While not all wildlife tourism is harmful, there are examples all over the world of animals being used for profit in ways that inflict suffering on them or endanger them.
"One of the biggest culprits is the growing popularity of wildlife selfies where tourists, with the help of tour operators, capture and share images of themselves with wild animals — exploiting them as photo props," WAP says in the report released this week.
WAP spokesperson Cassandra Koenen says users aren't necessarily ill-intentioned, they're just unaware.
"These are people who love animals, they want to have an authentic experience with an animal, and this just isn't it." Getting too intimate with animals for the purpose of taking photographs is "an attitude we need to change," she told CBC News.
Koenen pointed to two recent high-profile cases of dolphins dying after being mobbed by selfie-seeking tourists.

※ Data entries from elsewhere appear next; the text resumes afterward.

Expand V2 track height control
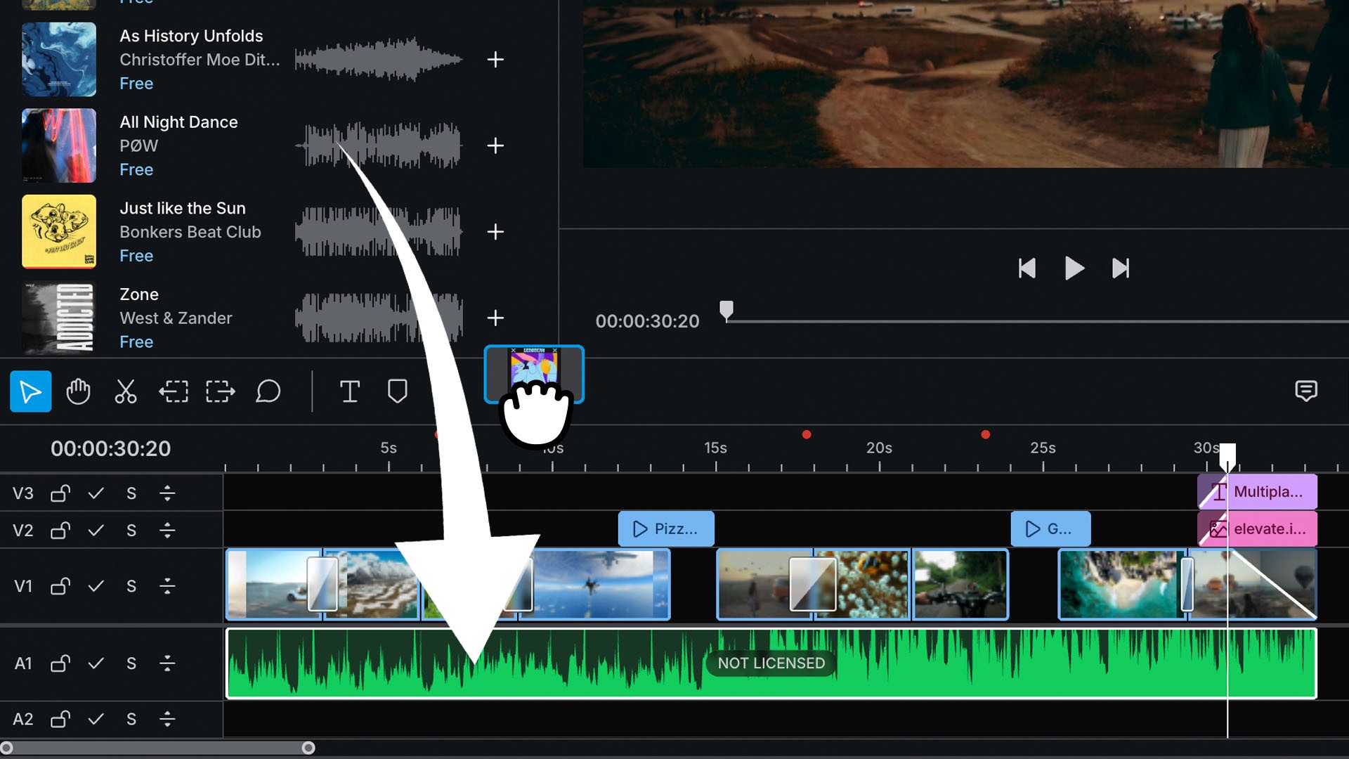1349x759 pixels. tap(167, 531)
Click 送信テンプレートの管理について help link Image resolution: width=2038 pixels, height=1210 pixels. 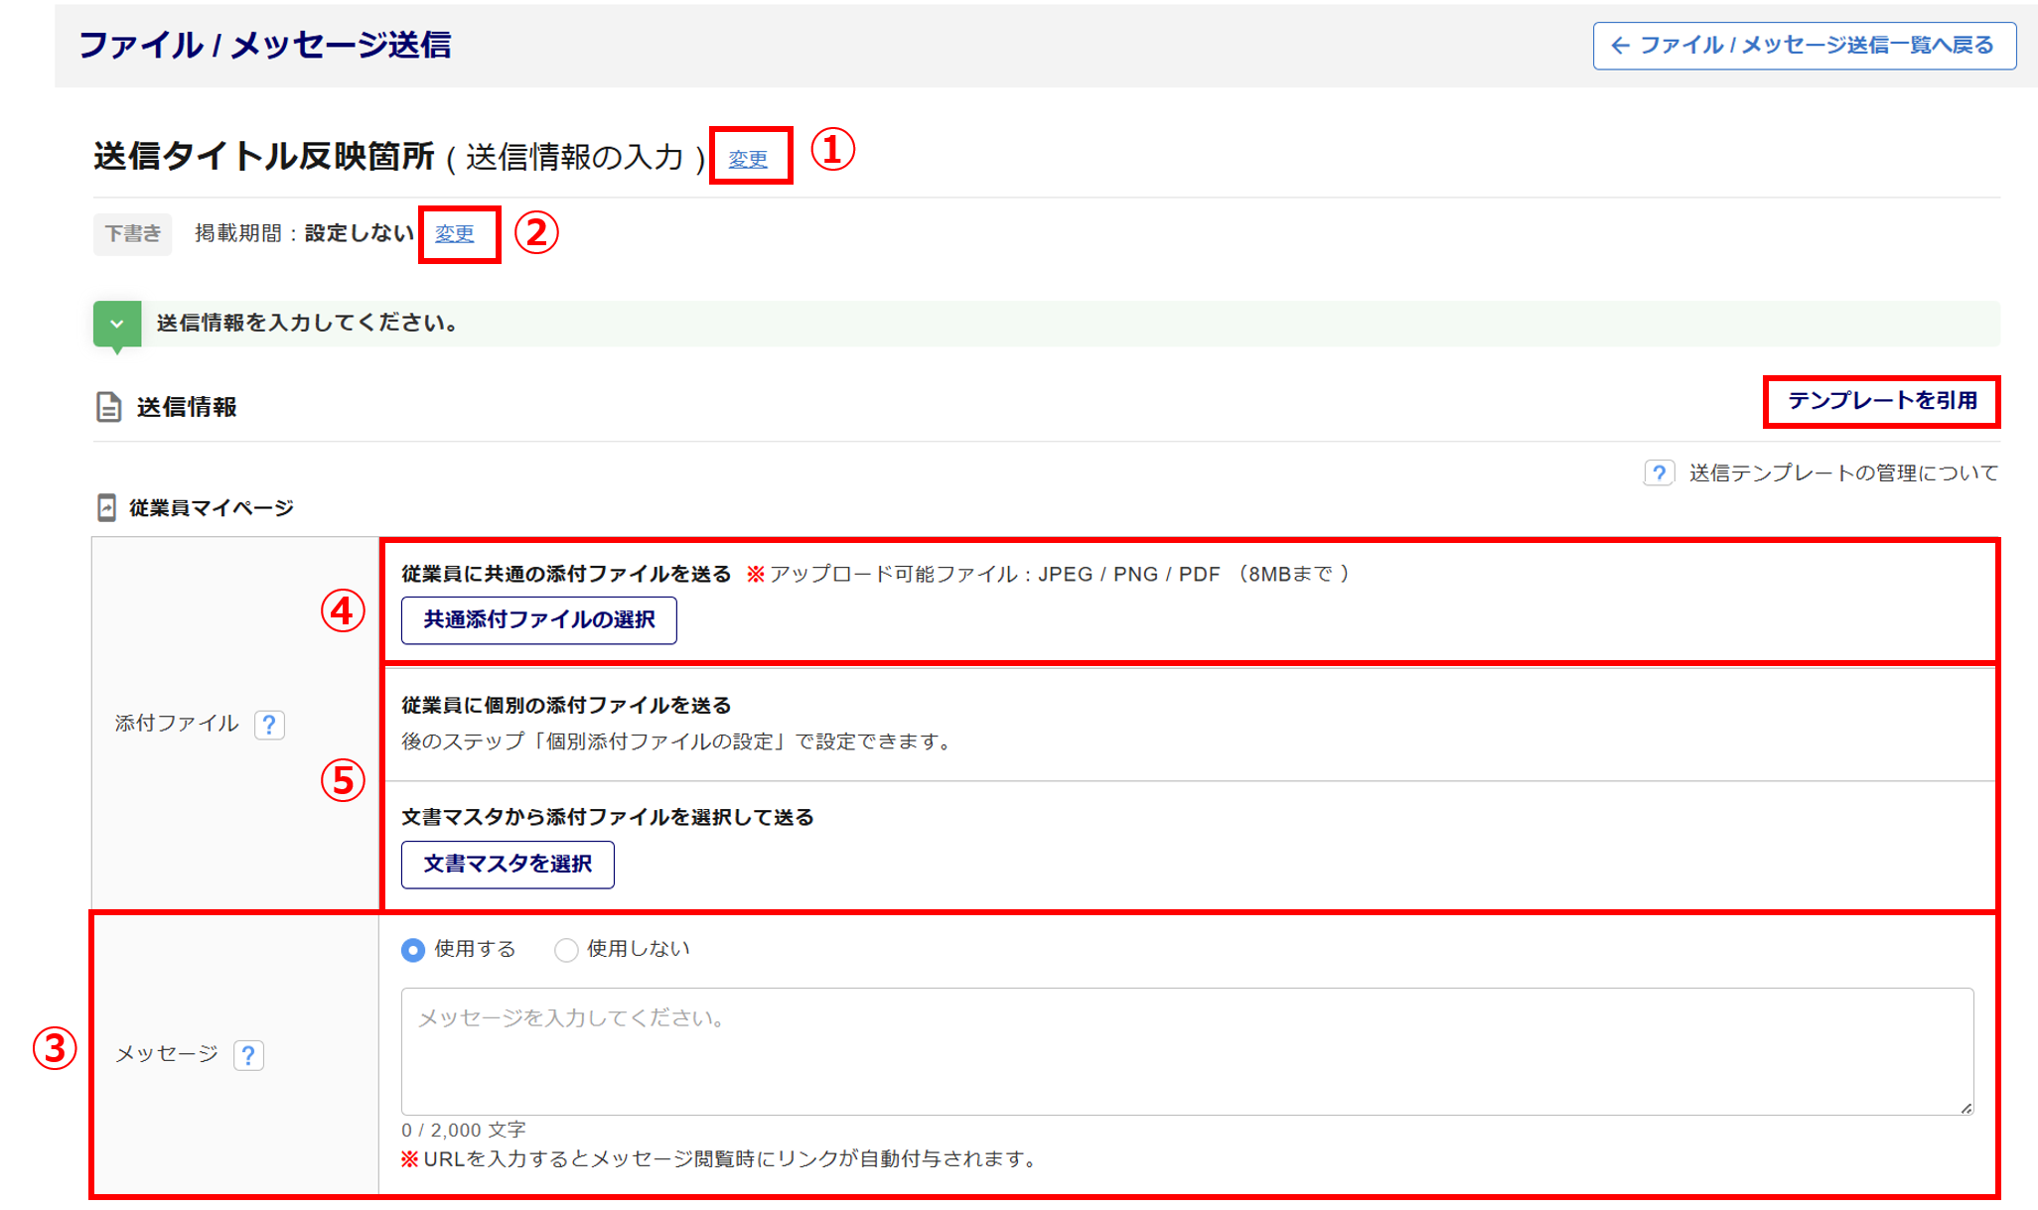tap(1843, 473)
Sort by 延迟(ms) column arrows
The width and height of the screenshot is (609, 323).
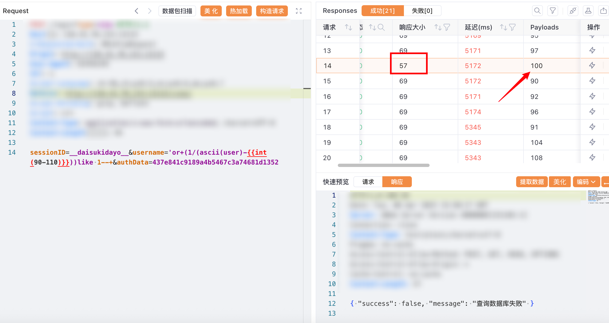[x=503, y=27]
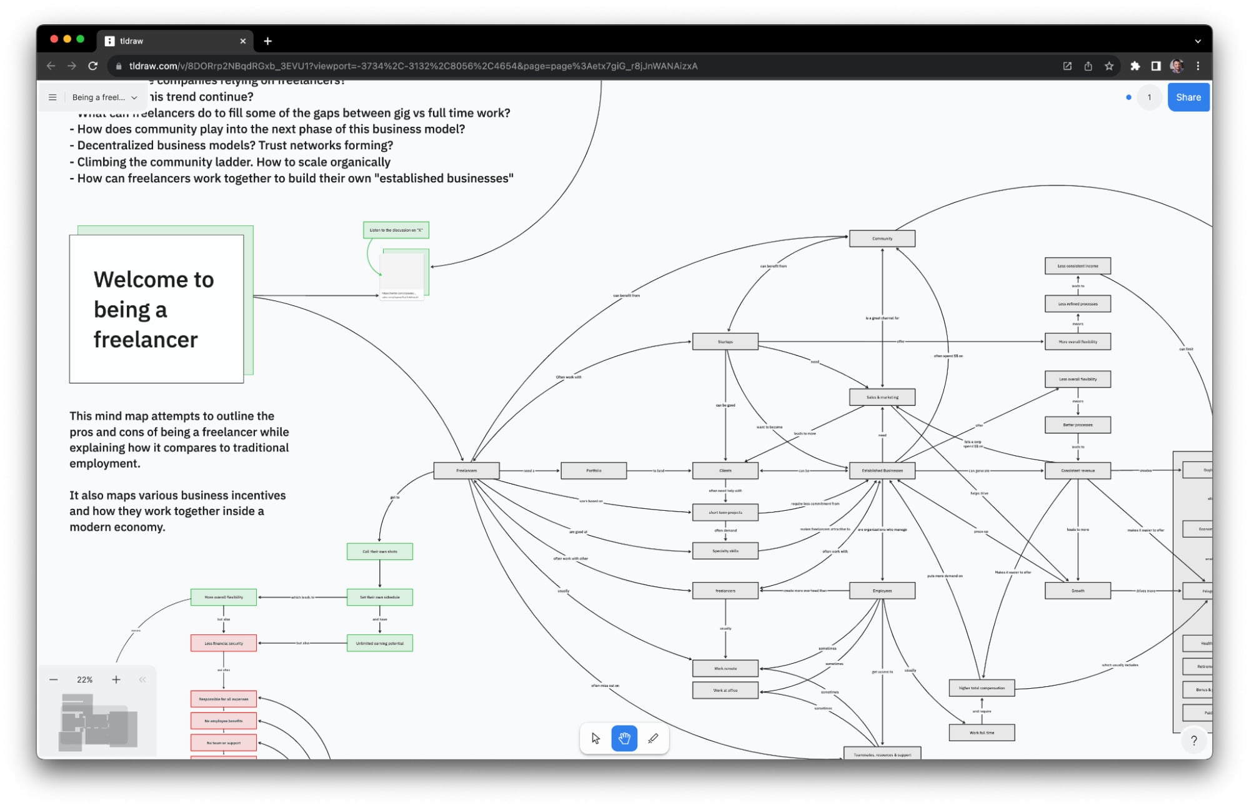This screenshot has height=808, width=1249.
Task: Toggle the browser side panel
Action: tap(1156, 66)
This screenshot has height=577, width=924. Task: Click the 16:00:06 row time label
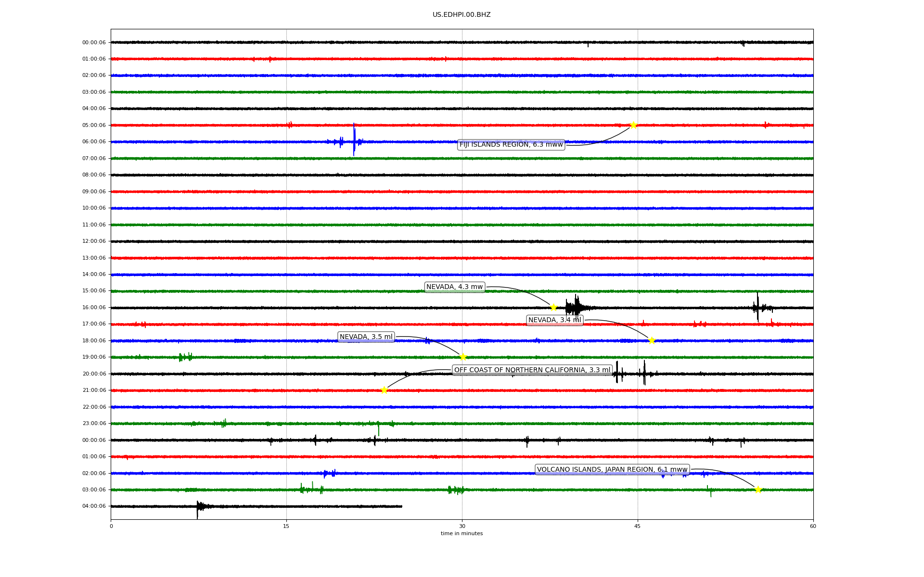click(x=94, y=307)
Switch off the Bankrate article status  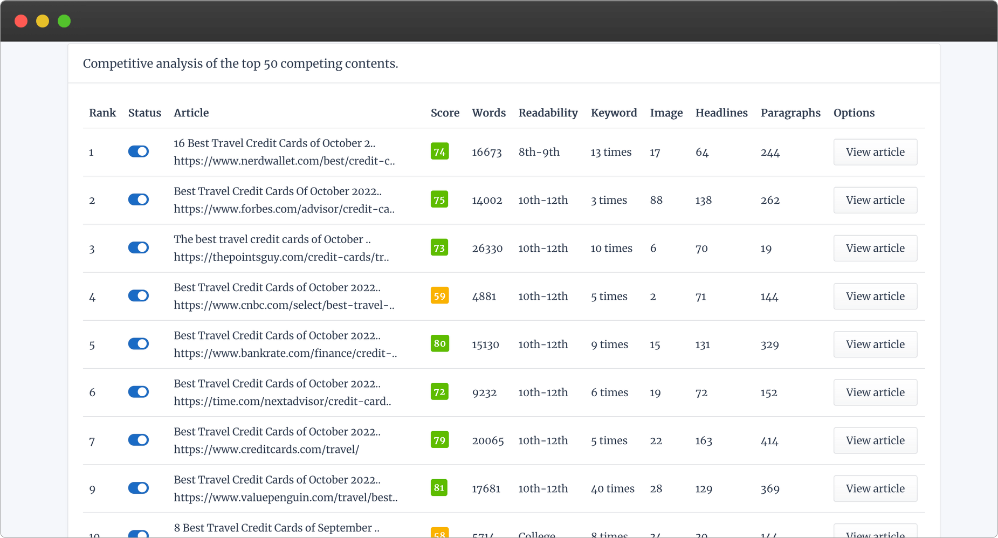click(x=139, y=343)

WAP commissioned Toronto-based Grassriots — a marketing and advertising firm that specializes in social media advocacy campaigns — to examine the prevalence of wildlife selfies posted on social media.
Grassriots took an existing social media analytics platform called Crimson Hexagon — typically employed by brands, companies or politicians to find out what people are saying about them — and "trained" it for the purpose at hand by filtering results through tighter and tighter criteria that they defined.
"We were using the platform in a way that it has never been used before because these were categories that did not necessarily already exist," Zach Zimmel told CBC News. "Once we created our categories, we needed to employ a human coder to train the artificial intelligence monitors to analyze the images according to our parameters."
By scanning Facebook, Twitter and Instagram posts through this combination of keyword search, image recognition and machine learning — what they call trained social listening algorithms — Grassriots narrowed down a sample size of 133,344 posts to 46,580 relevant ones.
Whereas a coffee shop might be looking for how often its logo shows up in social media posts, or how customers feel about its latest drink offering, WAP wanted to identify "good selfies" (animals in their natural habitats who were not interacting with people) and "bad selfies" — images of tourists hugging, holding, touching, baiting or otherwise inappropriately interacting with animals in the wild.
Using the data, WAP calculated that in the time period covered by the research, between 2014 and the present, there was a 292 per cent increase in the number of wildlife selfies posted on Instagram. The data also showed that about 40 per cent of the total number of wildlife selfies are considered "bad selfies."
An Instagram spokesperson told CBC News that users are prohibited from using the site to "facilitate or organize criminal activity that causes physical harm to animals" and that content is removed if it "promotes poaching of endangered species or the sale of animals for organized fight, and that includes acts of animal abuse."
Instagram is also "looking at ways to provide our community with information around activities that can be harmful to animals and nature, such as posting content that may depict exploitation of wildlife and bad welfare practices."
Celebs 'normalizing' the behaviour
The 10 most selfie'd animals: elephants, kangaroos, various primates, lions, tigers, sloths, koalas, dolphins, giraffes, turtles.
Some of them are listed as Appendix I, or threatened, on the international catalogue of species, as are ocelots, manatees and other animals pictured in social media posts. Sloths are of particular concern even though they are not endangered. Some of the characteristics that make them such desirable photo subjects — their slow pace and seemingly accommodating manner — make them particularly vulnerable to human interaction.
By a wide margin, the largest proportion of wildlife selfies overall, according to Grassriots, were posted from locations or by users in the U.S. The fact that 41 per cent came from the U.S. is possibly a reflection of the many social media megastars in that country.
There's Kim Kardashian cuddling a koala; Justin Bieber cradling a lion cub; Floyd Mayweather posing with his new pet tiger. These actions by celebrities, with their millions of followers, are exacerbating the problem, Koenen says.
"That's astronomical to be able to influence that many people, and so we need them to influence for good. We need them to stop normalizing this behaviour," she said.
WAP is calling on social media networks to adjust their terms of service.
Twitter did not immediately return a request for comment from CBC News.
Facebook, in an email to CBC News, said it already has two policies that address the issue of animal cruelty. Its guidelines prohibit using the site to "facilitate or organize" criminal activity that causes physical harm to "people, businesses or animals." As well, graphic content shared "for sadistic pleasure or to celebrate or glorify violence" is forbidden.
Koenen says that's not enough.
"We're asking them to put some language in their community guidelines specifically around animal welfare," she said, and WAP wants to find ways to help educate users on the issue.
A photo may not itself depict cruelty, Koenen says, but "it's the cruelty that happened leading up to this that's an issue for us."